In the material below, find each line with the word "title" and list it.

**Provided information**:
-.-.-
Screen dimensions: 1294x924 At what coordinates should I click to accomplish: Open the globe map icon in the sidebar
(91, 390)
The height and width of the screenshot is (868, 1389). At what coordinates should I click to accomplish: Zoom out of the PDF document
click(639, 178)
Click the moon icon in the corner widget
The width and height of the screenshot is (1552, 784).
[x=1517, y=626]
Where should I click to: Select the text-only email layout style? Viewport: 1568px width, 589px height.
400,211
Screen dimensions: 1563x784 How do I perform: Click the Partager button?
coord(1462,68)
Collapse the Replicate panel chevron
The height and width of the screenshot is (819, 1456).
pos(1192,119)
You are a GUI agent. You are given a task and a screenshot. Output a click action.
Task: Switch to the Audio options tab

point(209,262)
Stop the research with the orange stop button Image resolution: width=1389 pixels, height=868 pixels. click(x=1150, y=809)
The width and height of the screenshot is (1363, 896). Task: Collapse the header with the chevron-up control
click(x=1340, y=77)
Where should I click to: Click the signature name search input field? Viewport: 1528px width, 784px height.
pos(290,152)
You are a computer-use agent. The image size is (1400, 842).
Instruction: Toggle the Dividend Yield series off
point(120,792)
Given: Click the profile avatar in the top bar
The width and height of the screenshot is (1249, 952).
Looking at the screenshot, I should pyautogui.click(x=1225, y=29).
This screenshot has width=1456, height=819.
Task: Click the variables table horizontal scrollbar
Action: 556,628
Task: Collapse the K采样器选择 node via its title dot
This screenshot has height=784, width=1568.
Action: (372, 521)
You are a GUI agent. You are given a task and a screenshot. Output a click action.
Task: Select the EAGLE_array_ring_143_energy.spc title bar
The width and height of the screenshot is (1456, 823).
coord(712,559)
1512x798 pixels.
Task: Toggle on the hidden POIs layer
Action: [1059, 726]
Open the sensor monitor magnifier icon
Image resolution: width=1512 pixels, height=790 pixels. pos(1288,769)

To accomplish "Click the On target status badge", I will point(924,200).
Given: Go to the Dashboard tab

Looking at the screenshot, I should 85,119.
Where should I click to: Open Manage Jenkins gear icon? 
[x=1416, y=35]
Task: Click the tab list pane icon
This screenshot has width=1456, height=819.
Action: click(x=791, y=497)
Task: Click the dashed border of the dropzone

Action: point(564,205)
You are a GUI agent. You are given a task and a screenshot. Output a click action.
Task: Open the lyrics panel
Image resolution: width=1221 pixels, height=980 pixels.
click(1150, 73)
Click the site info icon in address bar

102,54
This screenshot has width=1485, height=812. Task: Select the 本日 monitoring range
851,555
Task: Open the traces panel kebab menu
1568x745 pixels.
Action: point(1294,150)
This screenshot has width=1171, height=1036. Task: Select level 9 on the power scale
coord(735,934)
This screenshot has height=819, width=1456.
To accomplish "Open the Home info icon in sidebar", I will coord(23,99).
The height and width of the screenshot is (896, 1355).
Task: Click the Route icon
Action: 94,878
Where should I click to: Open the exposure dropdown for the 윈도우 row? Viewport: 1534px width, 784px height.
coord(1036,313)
-.-.-
**Answer space**:
Task: Collapse the K采样器选择 node via its title dot
Task: Select the EAGLE_array_ring_143_energy.spc title bar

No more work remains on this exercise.